At the time of our inspection there were four people living at Shalom. One inspector carried out this inspection.As part of this inspection we spoke with three relatives, a visiting healthcare professional, the registered manager, the deputy manager and two care staff.
We considered all the evidence we had gathered under the outcomes we inspected. We used the information to answer the five questions we always ask.
' Is the service safe?
' Is the service effective?
' Is the service caring?
' Is the service responsive?
' Is the service well-led?
Below is a summary of what we found. The summary describes what people using the service, their relatives and staff told us, what we observed and the records we looked at.
Is the service safe?
People who lived at Shalom were unable to tell us what they thought about the support and care provided. We spoke with three relatives who told us that they had confidence in the staff supporting their family member. They felt that their family member was also safe whilst living at the home.
Care plans provided guidance for staff on how to meet people's needs in a way which minimised the risk for the individual. Where people were at risk, staff followed effective risk management policies and procedures to protect the person. This ensured that staff were able to support people whilst respecting their dignity and protecting their rights.
There was a member of senior staff available on-call in case emergencies arose.
Recruitment practices were safe and thorough. Staff had received supervision and undertaken training in the safeguarding of vulnerable people. This ensured that staff were able to identify unsafe practices and take appropriate action to resolve them.
CQC monitors the operation of the Deprivation of Liberty Safeguards (DoLS) which applies to care settings. While no applications have been submitted, appropriate policies and procedures were in place. Relevant staff had received training on understanding when an application should be made and how to submit one.
The service was safe, clean and hygienic. Equipment was well maintained and serviced regularly therefore not putting people at unnecessary risk.
Is the service effective?
The home had access to an advocacy service if people needed it. This meant that when required people could access additional support. Relatives we spoke with told us that they were involved in planning their family member's care.

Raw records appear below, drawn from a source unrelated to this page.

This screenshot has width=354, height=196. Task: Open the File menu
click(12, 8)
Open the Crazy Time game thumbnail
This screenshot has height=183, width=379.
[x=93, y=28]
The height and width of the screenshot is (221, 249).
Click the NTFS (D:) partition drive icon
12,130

People's care and welfare needs were assessed. Specialist dietary, mobility and equipment needs had been identified in care plans where required.

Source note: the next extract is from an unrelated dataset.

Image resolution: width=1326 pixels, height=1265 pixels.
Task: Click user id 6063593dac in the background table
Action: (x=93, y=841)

Relatives told us that they were happy with the care that had been delivered and that their family member's needs had been met. Staff had received training to meet the needs of the people they were supporting.
Is the service caring?
We observed that people were supported by attentive and caring staff. We saw that care workers showed patience and gave encouragement when supporting people.
We saw that staff showed concern for people's well-being. Staff knew the people they were caring for and supporting, including their preferences and personal histories.

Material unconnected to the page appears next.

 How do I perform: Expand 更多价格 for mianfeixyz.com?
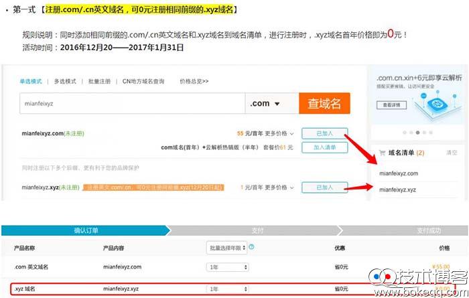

People who lived at Shalom were unable to tell us what they thought about the support and care provided. We spoke with three relatives. We asked for their opinion about the staff and how they supported their family member. They all said they were happy with the care and support received by their family member.
Is the service responsive?
People regularly attended a range of activities both in and outside the service. The home had its own adapted vehicle which helped people to remain involved in their local community.
The service worked well with other agencies, health professionals and family members to make sure people received consistent care. Records contained details of appointments with health professionals and any outcomes. We saw that referrals were made to the appropriate health services when people's needs changed.
Relatives we spoke with confirmed staff would always contact the appropriate health professional if their family member required an appointment.
Is the service well-led?
The service worked well with other agencies, health professionals and family members to make sure people received consistent care. We spoke with a visiting healthcare professional who spoke positively about working with the home.
Staff had a good understanding of the ethos of the home and what was required of them.
The home had quality assurance processes in place. People and their representatives were asked for their feedback on the service they received. Relatives we spoke confirmed they knew how to make a complaint if they were not happy with services provided. One relative told us that they were quite happy to raise any concerns they had with the manager or other staff members. Any concerns raised were dealt with quickly and they were always informed of any outcomes.